宅地、工場、ゴルフ場など開発が進んだとはいえ、苫小牧市内の勇払原野にはまだまだ自然が残されています。その自然環境を知ろうとするときの基準の一つとして、野鳥の存在が挙げられます。野鳥の個体数の変化を見ると、その地域の自然環境の変遷を垣間見ることができます。野鳥が増えたから環境が豊かになった、減ったから破壊された、という単純な話ではありませんが、現状の確認と保全策への道しるべになります。野鳥がいてくれてよかった! と思う理由です。
ウトナイ湖サンクチュアリでは1981年の開設以来、鳥類の調査を続けています。この地域にとどまらず世界的に見ても「環境」にとっては激動の40年、大きく数を減らした野鳥もいます。現在でもわずかに残るそれらの野鳥を確認することは、危機にひんしている環境への「気づき」となります。
今年も雪解けと同時に勇払原野各所での調査を行っていますが、私が確認した一種、アカモズについて書いてみようと思います。
その名の通りモズの一種で、腹部の白と上面の赤褐色のコントラストが美しい、スマートな野鳥です。背筋をピンと伸ばし、灌(かん)木などの見晴らしのいい枝先に止まり、尾をぶらぶらさせながら辺りの様子をうかがいます。一瞬飛び立ってすぐ同じ枝に止まると、その口には昆虫がしっかりとくわえられています。

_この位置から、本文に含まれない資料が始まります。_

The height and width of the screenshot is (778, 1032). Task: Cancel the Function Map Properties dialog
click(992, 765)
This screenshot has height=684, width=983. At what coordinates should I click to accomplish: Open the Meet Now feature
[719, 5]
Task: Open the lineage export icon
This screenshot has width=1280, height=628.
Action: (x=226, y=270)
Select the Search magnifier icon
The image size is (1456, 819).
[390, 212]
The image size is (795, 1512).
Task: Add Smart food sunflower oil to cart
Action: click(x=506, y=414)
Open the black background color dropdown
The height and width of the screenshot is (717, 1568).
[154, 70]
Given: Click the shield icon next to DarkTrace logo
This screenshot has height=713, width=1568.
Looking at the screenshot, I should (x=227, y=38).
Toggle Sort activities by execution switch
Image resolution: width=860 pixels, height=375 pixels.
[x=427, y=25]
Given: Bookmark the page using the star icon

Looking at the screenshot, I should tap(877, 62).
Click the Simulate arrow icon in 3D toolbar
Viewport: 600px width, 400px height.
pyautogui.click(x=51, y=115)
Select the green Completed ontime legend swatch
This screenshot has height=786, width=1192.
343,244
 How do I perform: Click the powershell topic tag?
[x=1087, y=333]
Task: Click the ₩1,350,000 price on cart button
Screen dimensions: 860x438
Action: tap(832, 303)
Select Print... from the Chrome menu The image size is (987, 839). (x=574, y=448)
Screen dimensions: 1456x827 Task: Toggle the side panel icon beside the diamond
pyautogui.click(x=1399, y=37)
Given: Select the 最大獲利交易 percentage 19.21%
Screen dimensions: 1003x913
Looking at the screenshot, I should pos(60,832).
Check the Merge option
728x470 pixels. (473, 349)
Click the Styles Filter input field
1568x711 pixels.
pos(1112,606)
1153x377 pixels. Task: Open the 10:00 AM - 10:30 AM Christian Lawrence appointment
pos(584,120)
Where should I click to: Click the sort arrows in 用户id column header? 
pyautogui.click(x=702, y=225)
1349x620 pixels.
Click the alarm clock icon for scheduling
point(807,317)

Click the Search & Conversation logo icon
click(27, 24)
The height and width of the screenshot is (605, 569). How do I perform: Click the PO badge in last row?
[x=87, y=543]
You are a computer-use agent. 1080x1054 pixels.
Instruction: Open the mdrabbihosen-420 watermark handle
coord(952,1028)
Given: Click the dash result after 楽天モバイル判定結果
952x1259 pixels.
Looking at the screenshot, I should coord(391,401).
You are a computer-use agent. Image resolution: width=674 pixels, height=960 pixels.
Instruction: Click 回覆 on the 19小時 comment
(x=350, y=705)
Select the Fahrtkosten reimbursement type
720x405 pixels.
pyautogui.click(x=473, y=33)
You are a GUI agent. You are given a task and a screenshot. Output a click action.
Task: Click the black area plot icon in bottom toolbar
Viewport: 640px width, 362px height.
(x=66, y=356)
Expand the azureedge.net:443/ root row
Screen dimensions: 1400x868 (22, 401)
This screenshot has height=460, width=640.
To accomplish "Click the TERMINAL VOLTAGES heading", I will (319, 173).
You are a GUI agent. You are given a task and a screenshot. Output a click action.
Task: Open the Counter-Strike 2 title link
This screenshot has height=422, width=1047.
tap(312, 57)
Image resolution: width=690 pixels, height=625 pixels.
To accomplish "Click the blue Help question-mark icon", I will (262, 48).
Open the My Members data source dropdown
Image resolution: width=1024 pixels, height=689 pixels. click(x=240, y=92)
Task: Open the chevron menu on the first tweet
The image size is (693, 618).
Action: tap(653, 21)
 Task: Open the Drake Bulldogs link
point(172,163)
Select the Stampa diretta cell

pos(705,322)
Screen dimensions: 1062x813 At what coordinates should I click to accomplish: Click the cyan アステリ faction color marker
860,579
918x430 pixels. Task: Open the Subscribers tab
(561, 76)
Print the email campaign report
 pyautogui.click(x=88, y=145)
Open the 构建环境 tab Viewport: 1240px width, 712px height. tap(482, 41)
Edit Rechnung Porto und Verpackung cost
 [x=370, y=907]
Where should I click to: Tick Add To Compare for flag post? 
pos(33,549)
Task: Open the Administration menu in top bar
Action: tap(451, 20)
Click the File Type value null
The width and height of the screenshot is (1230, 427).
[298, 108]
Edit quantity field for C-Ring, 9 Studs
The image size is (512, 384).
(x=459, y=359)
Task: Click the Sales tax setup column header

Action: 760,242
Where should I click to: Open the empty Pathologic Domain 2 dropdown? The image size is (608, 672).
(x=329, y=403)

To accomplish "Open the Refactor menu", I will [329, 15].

足で押さえ解体し食します。名ハンターというわけです。そんなアカモズの動きを6・7月は週に1度のペースで確認しましたが、近年数を大きく減らしている野鳥の一つと言われており、環境省のレッドリストでは絶滅危惧1B類に分類されています。
私たちは毎年、調査の結果を繁殖期の終わった11月ごろにプレスリリースという形で発表しています。野生動植物は減っていくもの、という考えが一般的な現代ですが、近年数を増やしているタンチョウのように保護活動によって数が増えた例もあります。次の40年でアカモズの数がV字回復し、「40年前は希少種だったんだって、信じられないね」という会話が聞かれることを私は信じています。そのころにはすっかり鳥好きのおじいさんになっているでしょう。